Grenoble : une expérimentation de réinsertion professionnelle dans un centre pénitentiaire

FRANCE 2

Le gouvernement veut encourager le travail en prison et planche sur la création d'un contrat spécifique pour les détenus. En France, dans les établissements pénitentiaires, ils sont 17 000 à exercer volontairement une activité, payée un peu moins de la moitié du Smic horaire.

Dans un centre pénitentiaire de Grenoble, où sont incarcérées 350 personnes, une expérimentation pour préparer l'après a été mise en place. Des sacs arrivent aux portes de l'établissement. Dedans, des vêtements à trier, à destination de détenus employés par un chantier de réinsertion professionnelle. Tous ont été condamnés de 6 à 12 mois de prison, ou finissent de purger leur peine. Ils sont tous volontaires et sélectionnés. Les vêtements triés seront ensuite récupérés par une association via des conteneurs publics. "Oui, on a fait des bêtises et on est là pour les payer, mais on peut prouver à la justice et à la société qu'on est des personnes facilement réinsérables et qu'on peut se trouver un emploi", affirme un détenu.

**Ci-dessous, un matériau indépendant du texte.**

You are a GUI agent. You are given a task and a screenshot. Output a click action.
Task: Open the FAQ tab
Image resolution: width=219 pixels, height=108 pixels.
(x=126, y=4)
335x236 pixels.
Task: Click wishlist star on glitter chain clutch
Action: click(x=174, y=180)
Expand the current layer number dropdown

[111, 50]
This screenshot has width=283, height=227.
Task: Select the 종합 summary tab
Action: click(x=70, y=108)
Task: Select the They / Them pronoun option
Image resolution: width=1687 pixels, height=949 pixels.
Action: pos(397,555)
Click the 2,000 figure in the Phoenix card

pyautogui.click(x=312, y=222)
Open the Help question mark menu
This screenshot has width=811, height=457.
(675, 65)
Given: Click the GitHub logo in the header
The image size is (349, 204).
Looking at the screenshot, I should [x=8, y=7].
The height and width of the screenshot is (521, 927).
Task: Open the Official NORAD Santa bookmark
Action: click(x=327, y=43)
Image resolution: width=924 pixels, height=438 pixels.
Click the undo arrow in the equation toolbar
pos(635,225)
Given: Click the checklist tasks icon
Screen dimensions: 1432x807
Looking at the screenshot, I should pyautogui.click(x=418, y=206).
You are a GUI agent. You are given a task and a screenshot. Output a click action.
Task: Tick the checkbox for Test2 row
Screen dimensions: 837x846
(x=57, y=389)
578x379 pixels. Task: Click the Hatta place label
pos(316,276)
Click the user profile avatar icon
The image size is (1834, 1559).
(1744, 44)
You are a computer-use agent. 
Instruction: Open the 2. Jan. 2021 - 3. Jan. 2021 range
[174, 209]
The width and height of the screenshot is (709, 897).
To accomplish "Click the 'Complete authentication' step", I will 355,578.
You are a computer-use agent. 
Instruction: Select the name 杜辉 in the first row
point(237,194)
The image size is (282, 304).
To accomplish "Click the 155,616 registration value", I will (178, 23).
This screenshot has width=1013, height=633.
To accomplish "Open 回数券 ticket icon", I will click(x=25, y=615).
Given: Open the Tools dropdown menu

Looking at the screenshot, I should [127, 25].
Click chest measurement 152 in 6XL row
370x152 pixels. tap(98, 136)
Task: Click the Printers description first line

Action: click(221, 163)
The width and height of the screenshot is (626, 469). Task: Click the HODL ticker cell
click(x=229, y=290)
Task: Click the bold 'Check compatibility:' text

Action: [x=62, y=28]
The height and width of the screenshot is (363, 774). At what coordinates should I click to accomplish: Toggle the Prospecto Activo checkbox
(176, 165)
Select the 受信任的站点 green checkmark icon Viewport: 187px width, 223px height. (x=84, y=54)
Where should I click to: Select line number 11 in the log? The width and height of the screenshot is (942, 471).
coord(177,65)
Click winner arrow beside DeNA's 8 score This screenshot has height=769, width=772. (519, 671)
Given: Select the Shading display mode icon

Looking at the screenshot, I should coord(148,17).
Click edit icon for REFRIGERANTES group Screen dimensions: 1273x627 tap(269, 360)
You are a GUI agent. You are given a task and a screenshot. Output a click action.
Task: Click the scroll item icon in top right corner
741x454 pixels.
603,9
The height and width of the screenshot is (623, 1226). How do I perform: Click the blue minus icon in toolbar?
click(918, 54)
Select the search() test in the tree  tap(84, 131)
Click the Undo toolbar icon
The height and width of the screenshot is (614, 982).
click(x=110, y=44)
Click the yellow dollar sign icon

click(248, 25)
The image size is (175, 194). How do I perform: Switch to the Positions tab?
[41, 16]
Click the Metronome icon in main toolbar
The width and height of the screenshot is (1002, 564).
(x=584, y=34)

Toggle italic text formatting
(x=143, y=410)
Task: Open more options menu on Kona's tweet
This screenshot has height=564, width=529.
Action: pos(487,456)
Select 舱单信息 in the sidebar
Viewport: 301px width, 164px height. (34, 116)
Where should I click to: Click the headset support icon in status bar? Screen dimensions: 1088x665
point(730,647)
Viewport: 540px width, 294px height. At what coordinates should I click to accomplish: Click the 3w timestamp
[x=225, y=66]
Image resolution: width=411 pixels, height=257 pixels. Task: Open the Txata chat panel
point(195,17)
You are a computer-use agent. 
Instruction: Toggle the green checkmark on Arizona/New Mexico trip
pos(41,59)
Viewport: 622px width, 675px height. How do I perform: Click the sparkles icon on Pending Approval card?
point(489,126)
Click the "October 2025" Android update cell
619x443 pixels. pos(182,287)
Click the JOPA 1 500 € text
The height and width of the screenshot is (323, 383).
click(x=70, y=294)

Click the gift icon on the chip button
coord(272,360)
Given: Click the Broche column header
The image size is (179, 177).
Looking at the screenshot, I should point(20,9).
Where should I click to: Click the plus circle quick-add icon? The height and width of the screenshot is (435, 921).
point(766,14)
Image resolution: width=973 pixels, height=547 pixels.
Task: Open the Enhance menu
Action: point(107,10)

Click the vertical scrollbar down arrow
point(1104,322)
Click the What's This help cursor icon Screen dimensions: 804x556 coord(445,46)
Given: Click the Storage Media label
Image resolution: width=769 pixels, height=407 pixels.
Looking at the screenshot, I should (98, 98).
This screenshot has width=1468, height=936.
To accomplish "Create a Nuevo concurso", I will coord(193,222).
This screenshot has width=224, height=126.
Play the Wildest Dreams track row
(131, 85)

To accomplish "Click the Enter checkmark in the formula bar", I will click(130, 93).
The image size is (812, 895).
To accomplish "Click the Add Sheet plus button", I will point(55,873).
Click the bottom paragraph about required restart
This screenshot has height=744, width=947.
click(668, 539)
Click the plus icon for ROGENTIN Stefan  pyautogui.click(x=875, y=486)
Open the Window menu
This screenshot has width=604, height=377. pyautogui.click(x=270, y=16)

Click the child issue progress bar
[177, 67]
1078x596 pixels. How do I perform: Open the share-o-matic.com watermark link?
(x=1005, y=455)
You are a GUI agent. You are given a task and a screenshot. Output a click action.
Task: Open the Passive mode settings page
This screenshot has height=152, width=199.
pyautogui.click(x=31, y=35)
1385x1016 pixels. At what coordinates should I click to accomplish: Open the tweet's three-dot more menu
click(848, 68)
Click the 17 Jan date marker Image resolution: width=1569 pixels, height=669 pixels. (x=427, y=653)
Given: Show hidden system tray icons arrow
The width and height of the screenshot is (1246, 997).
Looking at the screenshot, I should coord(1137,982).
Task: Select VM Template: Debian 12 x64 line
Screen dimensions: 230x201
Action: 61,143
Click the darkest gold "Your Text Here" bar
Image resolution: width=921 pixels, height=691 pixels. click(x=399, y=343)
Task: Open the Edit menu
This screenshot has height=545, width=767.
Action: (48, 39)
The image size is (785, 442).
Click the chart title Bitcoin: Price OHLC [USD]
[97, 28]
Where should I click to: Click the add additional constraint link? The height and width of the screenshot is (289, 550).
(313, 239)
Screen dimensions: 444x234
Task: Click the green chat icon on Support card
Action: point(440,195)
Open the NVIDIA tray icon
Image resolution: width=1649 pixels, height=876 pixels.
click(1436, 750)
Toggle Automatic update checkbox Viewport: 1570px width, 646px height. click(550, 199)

Un salaire équivalent à 45% du SMIC horaire

Cinq heures par jour, cinq jours par semaine, Nassera Soufi coordonne l'atelier. "Les savoirs-faire que l'on acquiert ici, ce sont des savoirs-faire d'opérateur de production, c'est-à-dire je suis posté et je fais les mêmes gestes répétitifs et je suis concentré", explique-t-elle. Des savoirs-faire et aussi des savoirs être. En contrepartie, les détenus touchent 45% du Smic horaire, soit environ 400 € bruts par mois. Autre avantage, d'éventuels aménagements ou réductions de peine, et une douche quotidienne, qui en temps normal a lieu tous les deux jours.